8Les masques de l’ordre sauvage, assassins, subversifs, satiriques, ludiques, sont ainsi mis en face des stratégies du pouvoir : censurer, fermer les yeux, récupérer. Mais dans tous les cas, y compris les plus extrêmes (la destruction totale de l’œuvre), il s’agit toujours d’art, d’où les hésitations du pouvoir et la position drastique de Guy Debord et de l’Internationale situationniste. L’agresseur et la cible se répondent forcément, par la sape silencieuse ou la canonnade. À ce propos, la curiosité du lecteur s’emballe : les flèches de Kazuo, le pistolet de Tinguely, la 22 Long Riffle de Niki de Saint Phalle tirent sur des panneaux et des toiles, mais les canons assemblés-recréés de Pino Pascali, qui ne tirent sur rien, que font-ils par leur seule présence rugueuse et sombre ? Autre question : sur l’échelle des traumatismes infligés au spectateur, rien ne vaut une bonne giclée de sang ou de sperme actionniste; et comme effet « fantaisiste et glamour », rien ne vaut le pop art anglais d’Hamilton; mais que dire d’une Merda d’artista, fût-elle de Manzoni ? Invisible dans sa boîte de conserve, et exposée, ne démolit-elle pas l’ordre coutumier en attaquant, à sa façon, le statut de l’artiste, la fonction muséale, la société de consommation et le culte des reliques ?

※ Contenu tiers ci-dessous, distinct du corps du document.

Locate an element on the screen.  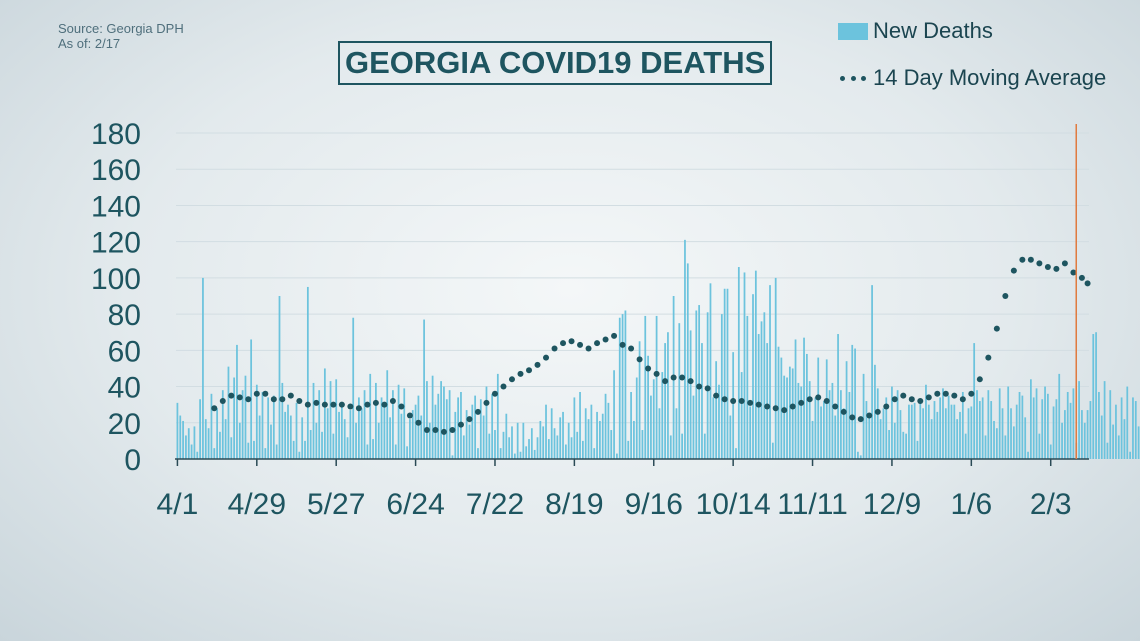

9À la fin du XXe siècle, la violence de « l’ordre sauvage » est un peu oubliée. Le public feint de n’être plus jamais hors-jeu, les pouvoirs « ont appris à négocier », et bon nombre d’artistes reprennent à leur usage ce qui fut scandale et danger. Mais Laurence Bertrand Dorléac nous rappelle qu’il reste de ces années, dont 1968 fut le feu d’artifice final, des valeurs durables : le goût de la création permanente, de la fête collective, la recherche de nouveaux langages et de nouveaux horizons. Quant au lecteur, il aura reçu avec gratitude ce livre « né d’une obscurité ».